A Tribute to Gavin Stamp (1948-2017)
By Charles Hind, Chief Curator, RIBA British Architectural Library
The architectural conservation world has lost one of its doughtiest defenders with the passing of Gavin Stamp, who died last December. Educated at Dulwich College and Gonville and Caius College, Cambridge University, he read history. This included architectural history, which he studied under David Watkin, and he later emerged as a Young Fogey with strong views on the shortcomings of Modernism. Gavin’s PhD thesis had been on George Gilbert Scott Jr (1839-1897) and, on moving to London, he catalogued the huge trove of drawings by Scott Jr and his sons, also architects, that are in the RIBA Drawings Collection.

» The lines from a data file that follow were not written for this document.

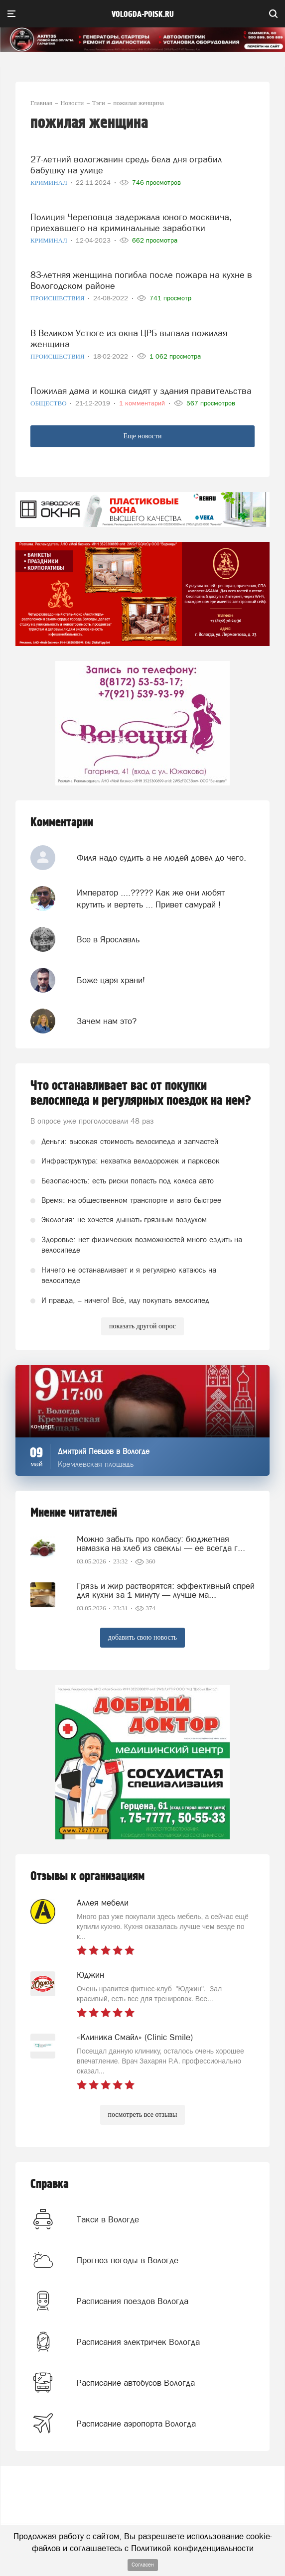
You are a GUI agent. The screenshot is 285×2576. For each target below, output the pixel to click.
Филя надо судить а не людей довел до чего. (161, 858)
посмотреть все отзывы (142, 2114)
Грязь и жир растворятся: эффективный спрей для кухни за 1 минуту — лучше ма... (166, 1590)
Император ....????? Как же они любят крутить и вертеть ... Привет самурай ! (151, 898)
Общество (49, 403)
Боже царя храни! (111, 980)
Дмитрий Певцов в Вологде (103, 1451)
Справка (49, 2184)
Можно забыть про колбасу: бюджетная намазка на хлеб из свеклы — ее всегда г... (161, 1543)
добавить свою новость (142, 1637)
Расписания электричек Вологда (138, 2342)
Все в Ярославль (108, 939)
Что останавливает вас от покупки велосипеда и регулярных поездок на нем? (140, 1093)
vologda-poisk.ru (143, 14)
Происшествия (58, 298)
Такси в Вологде (108, 2219)
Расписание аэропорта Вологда (136, 2424)
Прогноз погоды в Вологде (127, 2260)
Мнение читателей (73, 1513)
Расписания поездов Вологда (132, 2301)
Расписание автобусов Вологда (136, 2383)
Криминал (49, 182)
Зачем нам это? (107, 1021)
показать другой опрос (142, 1326)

His volume of the catalogue devoted to the various Scotts, finally published in 1980, is an early example of his immense scholarship, also reflected in more than 500 references to him that appear in the RIBA Library catalogue. He worked at first for the Architectural Press in Westminster, where he became a friend of John Betjeman, in due course succeeding him as the main writer of the column ‘Nooks and Corners’ in Private Eye in which he lambasted fraud and vandalism in the architecture world.

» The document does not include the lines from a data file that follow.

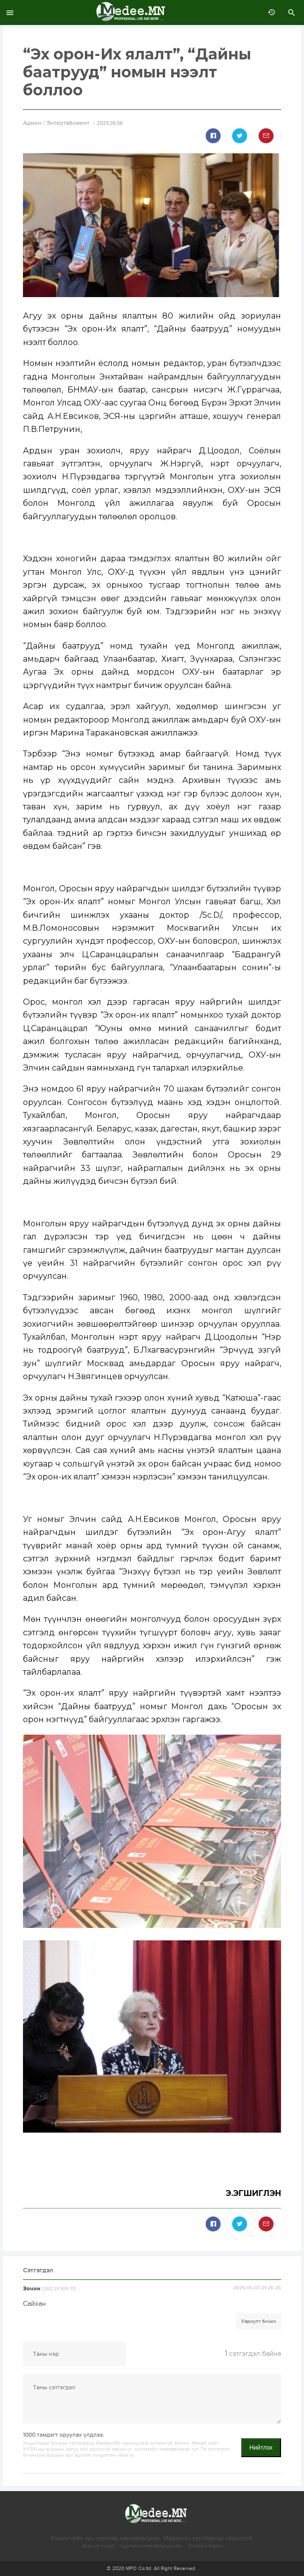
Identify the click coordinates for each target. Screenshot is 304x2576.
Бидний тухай (98, 2546)
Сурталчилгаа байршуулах (151, 2546)
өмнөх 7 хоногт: (269, 12)
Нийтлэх (261, 2447)
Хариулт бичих (258, 2321)
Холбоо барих (206, 2546)
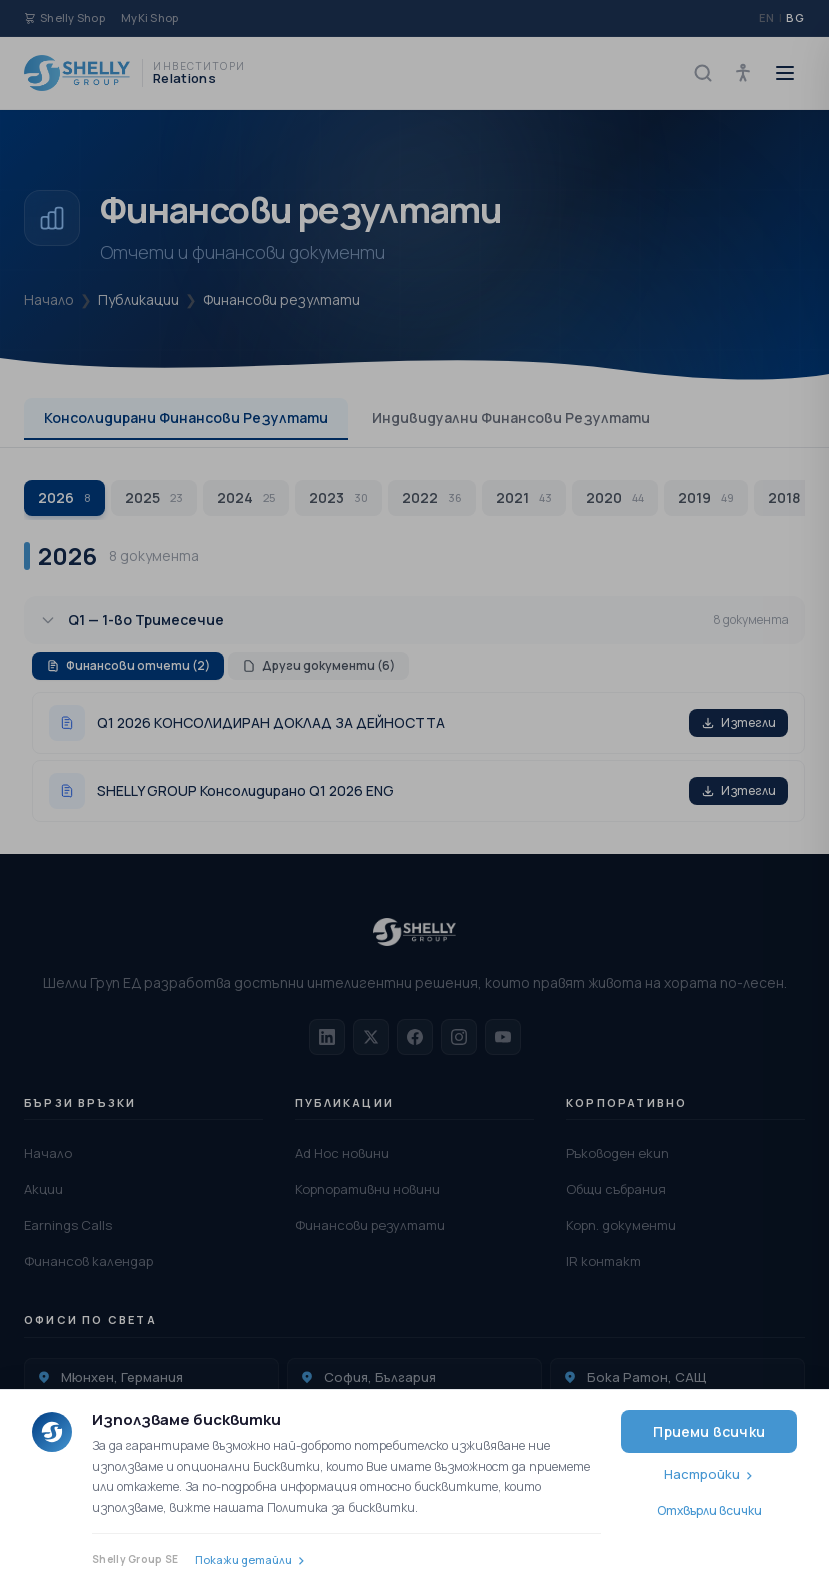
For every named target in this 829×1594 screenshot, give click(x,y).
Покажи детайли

In the 1970s, he curated a number of remarkable exhibitions in the RIBA Heinz Gallery, including on Richard Norman Shaw in 1976, First World War cemeteries, called Silent Cities: Memorial and Cemetery Architecture of the Great War (1977) and London 1900 (1978), and throughout his life was a prolific author of books and articles. The depth of his knowledge of Edwin Lutyens’s work was demonstrated in his books The Memorial to the Missing of the Somme, Edwin Lutyens: Country Houses: From the Archives of Country Life and in Lutyens Abroad: The Work of Sir Edwin Lutyens
Outside the British Isles, which he co-edited — all major contributions to Lutyens literature. His more general works had a bent towards highlighting the damage done to British cities and communities by those authorities who ought to have been supporting rather than destroying them.
A master of invective, Gavin never minced his words when drawing attention to the self-interest and deficiencies of planners, developers, central and local government and indeed architects. He was no stranger to writs for libel. Stephen Gardiner sued him successfully for his critical comments on his sub-Miesian replacement for George Dance the Younger’s neoclassical masterpiece Stratton Park, Hampshire. This was sheer hypocrisy for Gardiner himself had been in trouble with the Press Council for his attack on Manchester City Council in 1973 and had countered: “Frank, honest criticism is essential. It is not only buildings that must be criticised by people but their values”. Gavin was never hypocritical but sometimes even those who supported him wished that his criticism could be a little less frank. In my own encounters with him, I found him both intimidating and charming which, combined with his knowledge and rigorous scholarship, explains his extraordinary impact on the world of architectural conservation. At his funeral at St Giles’ Church, Camberwell, designed by Sir George Gilbert Scott, father of George Gilbert Scott Jr — not a small church — there was standing room only, further evidence of the respect in which he was held.